Even all the languages were under the same domain on the previous website structure, each business region was responsible for translating and maintaining the website for their regional languages. In that scenario, PUBG had the worst of both worlds: regional content managers had too little autonomy over the content and too much autonomy over the pages' layout, leading to bland and broken translations of the US website spread through the languages
Beyond the total visual revamp, the website suffered a complete structural change aimed to tackle multiple pain points raised during the research phase. We inserted regional domains and new post types, that allow regional content managers to have full control over the content and to explore those that better suit the interests of their users, i.g. prioritizing videos over text post, promoting interviews with regional pro-player or streamers, and so on. At the same time, we limited the autonomy of content managers over the page's layout, ensuring global visual consistency. We also added a git-like feature that allows HQ and regionals to push and pull contents between them, facilitating the distribution of global-intended content by HQ and the replication of regional ones.

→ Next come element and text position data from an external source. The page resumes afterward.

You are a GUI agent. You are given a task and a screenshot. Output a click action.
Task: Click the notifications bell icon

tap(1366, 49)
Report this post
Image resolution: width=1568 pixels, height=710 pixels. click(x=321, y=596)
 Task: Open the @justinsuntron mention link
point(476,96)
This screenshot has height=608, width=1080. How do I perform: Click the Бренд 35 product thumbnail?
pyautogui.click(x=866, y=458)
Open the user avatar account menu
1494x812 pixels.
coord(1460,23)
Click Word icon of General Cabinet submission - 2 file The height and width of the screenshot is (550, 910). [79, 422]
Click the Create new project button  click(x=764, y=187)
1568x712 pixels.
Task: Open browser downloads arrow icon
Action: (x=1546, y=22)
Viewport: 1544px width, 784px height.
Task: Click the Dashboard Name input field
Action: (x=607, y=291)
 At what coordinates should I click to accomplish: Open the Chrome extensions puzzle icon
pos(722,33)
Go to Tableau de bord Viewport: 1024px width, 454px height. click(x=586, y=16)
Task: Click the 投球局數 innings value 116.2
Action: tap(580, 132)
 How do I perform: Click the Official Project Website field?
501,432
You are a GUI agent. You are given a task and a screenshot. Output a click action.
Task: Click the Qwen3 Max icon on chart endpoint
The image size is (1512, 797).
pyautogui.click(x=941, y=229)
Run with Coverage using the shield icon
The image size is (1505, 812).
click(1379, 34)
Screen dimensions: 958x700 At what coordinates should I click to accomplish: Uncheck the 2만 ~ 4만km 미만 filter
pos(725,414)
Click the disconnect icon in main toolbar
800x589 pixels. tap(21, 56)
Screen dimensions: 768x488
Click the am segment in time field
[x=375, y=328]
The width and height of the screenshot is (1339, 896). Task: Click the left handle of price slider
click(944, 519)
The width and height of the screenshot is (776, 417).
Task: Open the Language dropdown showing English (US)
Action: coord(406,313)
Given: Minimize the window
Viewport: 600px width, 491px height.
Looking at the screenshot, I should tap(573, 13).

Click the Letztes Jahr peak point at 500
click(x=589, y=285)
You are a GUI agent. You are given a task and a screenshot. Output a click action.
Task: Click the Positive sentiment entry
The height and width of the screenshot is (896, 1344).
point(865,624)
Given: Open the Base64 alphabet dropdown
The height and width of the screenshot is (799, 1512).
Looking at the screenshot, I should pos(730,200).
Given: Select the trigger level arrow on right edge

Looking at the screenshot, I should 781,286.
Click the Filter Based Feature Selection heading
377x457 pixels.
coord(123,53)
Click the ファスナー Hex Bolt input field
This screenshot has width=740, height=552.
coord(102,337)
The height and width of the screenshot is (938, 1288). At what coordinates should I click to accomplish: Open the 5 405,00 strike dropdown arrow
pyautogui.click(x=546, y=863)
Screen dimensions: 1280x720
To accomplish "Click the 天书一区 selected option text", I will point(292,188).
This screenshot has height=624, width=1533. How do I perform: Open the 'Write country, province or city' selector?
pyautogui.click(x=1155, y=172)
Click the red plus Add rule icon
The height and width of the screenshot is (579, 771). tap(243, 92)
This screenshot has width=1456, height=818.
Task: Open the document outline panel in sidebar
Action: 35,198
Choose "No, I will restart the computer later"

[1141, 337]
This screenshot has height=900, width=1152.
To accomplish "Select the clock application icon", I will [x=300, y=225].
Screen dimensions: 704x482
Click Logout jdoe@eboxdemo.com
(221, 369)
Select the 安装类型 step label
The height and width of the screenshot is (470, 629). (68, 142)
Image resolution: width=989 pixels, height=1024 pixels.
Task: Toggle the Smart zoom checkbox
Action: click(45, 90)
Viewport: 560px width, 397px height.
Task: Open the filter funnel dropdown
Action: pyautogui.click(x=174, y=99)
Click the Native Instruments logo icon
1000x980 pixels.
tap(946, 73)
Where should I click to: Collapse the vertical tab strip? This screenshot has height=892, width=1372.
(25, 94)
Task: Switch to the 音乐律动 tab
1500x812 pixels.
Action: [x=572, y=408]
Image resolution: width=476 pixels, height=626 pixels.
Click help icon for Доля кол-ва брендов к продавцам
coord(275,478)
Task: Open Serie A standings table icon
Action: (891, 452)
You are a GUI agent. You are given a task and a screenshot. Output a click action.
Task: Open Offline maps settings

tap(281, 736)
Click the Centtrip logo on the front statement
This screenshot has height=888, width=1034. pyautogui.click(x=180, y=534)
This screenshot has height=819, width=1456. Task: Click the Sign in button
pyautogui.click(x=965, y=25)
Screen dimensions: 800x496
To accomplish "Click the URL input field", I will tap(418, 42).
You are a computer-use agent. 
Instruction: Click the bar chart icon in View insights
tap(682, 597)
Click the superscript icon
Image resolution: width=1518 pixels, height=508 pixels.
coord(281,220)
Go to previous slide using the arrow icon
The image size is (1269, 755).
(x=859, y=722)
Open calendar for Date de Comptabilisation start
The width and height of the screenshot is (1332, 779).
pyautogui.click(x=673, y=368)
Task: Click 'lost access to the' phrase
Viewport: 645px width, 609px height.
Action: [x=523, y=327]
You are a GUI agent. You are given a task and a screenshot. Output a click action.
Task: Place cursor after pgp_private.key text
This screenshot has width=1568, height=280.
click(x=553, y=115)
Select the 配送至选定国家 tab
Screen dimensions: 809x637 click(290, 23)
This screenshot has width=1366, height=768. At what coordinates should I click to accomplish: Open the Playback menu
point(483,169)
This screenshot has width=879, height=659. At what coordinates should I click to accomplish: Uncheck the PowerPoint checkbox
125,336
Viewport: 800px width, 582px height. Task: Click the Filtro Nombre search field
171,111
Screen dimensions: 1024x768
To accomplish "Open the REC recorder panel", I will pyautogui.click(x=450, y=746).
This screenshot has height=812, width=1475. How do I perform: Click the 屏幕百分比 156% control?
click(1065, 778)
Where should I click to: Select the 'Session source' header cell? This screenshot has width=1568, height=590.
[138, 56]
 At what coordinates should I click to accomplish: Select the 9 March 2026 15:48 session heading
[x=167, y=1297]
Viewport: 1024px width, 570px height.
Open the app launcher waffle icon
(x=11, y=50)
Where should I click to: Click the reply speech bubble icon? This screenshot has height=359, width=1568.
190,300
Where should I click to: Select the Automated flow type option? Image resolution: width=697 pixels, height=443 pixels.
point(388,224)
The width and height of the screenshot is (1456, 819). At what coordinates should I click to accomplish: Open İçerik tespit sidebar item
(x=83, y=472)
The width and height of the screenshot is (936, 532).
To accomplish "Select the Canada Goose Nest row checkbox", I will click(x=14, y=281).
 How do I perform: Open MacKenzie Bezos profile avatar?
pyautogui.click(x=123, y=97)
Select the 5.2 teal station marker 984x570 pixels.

Another research finding pointed out that the community constantly didn't feel heard by PUBG Corp. On the other hand, the PUBG team indicated - later validated during the netnography - that some regional communities can be quite critical and toxic in their comments about the game. By combining these two insights, users would now be able to react to pubg.com posts, giving them the ability to express their thoughts but always keeping this dialog healthy. As a plus, emojis used will represent game items and internal jokes.
To complete the composition of the portal, pubg.com now also promotes content from other subsidiaries, like PUBG Mobile and PUBG Esports, creating a true PUBG global hub.